Members are advised, on a rule list, to eat neatly; leaving behind ''a pile of peanut shells can get you a severe reprimand.'' And Mrs. Dockrell's wry humor has been evident in other ways. One day, leaving the pool, I realized that I had forgotten to sign in. Mrs. Dockrell suggested I do so even though I was leaving because, she pointed out with a mischievous smile, ''You never know when you might need an alibi.''

But I wasn't quite ready for the most recent sign, which I spied in the ladies' locker room a few weeks ago. It referred, obliquely, to the persistent rumors of the past few years that Fernwood was up for sale.

''In view of the uncertainties of life,'' the sign read, ''we ask that you take your chairs, tubes and wretched noodles with you on your last day here.''

Over the years, I have listened to hundreds of complaints about everything from the condition of Fernwood's lounge chairs to the temperature of the water and the spiders in the mens' locker room. Most of the whiners have left, graduating to fancier and more expensive pool clubs and lakes.

Those who have remained have become my closest friends. I didn't realize this until I was invited to a Christmas party a few years back and, looking around, discovered that I was much more accustomed to seeing the people there without their clothes.

In the last few years, driving to Fernwood for our first swim, we have noticed the land nearby sprout enormous homes and vast townhouse complexes. Mr. Dockrell died a little while back and Mrs. Dockrell has had her own health problems.

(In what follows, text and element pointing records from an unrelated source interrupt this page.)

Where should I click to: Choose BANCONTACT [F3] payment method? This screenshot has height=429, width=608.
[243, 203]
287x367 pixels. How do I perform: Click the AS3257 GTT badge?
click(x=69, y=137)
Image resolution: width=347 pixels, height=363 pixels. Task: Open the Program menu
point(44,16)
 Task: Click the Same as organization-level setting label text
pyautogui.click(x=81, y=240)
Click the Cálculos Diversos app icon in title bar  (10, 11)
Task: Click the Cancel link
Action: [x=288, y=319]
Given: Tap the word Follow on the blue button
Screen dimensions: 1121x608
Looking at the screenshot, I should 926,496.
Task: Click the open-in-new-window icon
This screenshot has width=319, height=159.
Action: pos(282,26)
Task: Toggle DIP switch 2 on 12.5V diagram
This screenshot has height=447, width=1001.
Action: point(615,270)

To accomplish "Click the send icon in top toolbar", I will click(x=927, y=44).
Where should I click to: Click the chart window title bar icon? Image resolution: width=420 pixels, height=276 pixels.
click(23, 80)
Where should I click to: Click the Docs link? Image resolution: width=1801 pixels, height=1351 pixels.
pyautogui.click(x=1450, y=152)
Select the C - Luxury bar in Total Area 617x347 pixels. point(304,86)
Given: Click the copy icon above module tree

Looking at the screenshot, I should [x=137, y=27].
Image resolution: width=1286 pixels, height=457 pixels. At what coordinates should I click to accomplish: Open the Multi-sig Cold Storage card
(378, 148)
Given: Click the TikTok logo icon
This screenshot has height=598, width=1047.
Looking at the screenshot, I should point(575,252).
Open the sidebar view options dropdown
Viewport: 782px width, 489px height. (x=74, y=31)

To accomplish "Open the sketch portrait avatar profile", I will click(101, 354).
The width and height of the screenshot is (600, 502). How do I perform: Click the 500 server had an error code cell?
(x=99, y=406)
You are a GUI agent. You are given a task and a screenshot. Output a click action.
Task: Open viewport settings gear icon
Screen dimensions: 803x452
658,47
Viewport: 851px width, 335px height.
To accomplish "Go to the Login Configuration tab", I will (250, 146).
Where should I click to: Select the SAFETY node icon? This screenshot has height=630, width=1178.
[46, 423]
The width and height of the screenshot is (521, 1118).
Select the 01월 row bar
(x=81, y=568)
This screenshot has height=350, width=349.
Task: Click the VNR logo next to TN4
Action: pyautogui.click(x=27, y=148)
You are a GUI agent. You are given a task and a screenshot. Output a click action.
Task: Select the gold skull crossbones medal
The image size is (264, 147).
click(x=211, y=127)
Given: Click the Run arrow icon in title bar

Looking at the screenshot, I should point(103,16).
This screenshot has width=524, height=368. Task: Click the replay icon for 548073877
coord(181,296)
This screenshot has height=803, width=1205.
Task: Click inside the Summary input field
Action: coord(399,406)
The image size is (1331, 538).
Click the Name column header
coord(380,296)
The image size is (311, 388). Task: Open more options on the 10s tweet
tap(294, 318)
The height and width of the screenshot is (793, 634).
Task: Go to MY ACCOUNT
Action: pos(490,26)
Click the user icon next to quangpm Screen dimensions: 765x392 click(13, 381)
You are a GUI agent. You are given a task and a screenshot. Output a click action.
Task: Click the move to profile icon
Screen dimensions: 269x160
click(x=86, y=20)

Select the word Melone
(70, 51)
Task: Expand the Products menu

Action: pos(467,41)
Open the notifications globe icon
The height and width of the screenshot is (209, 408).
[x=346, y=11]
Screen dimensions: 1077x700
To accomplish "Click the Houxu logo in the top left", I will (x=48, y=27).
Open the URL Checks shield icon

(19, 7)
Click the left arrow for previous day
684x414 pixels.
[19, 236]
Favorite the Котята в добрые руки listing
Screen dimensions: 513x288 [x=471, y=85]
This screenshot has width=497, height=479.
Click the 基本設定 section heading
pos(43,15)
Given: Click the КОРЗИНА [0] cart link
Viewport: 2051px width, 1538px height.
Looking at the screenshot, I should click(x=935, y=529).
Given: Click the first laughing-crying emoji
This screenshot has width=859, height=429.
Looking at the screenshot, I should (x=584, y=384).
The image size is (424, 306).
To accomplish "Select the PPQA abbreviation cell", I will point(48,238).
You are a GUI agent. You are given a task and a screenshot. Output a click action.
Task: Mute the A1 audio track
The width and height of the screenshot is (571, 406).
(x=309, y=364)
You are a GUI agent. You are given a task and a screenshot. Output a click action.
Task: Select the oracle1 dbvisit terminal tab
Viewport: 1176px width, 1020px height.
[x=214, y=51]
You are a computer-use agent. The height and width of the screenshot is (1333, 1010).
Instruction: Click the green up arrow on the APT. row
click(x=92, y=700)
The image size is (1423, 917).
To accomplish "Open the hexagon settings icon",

Although she seems ageless to me -- her posture always perfect and her white hair always cropped to a neat unvarying length -- I know that she is tired. And it doesn't take a Nobel laureate to know that the land our well-worn piece of Arcadia sits on is worth a mint.

The rational part of me knows that sooner or later, Fernwood will probably go the way of many other small private pools that once dotted New Jersey, to be replaced by some 21st-century version of progress. When that happens, the little societies that have built up over hundreds of lazy Sundays of Scrabble and communal picnics will fall apart. We will scatter, in different directions, like ants from a toppled mound of earth.

And so I guess it is as with anything that is worth loving.

Unlike a faceless corporation, which would just bring in a new management team and raise prices, Fernwood is a place that lives and breathes and so, maybe, dies. Until then, we cross our fingers and, despite the warnings, leave our wretched noodles as totems of hope that we will get one more season at Fernwood.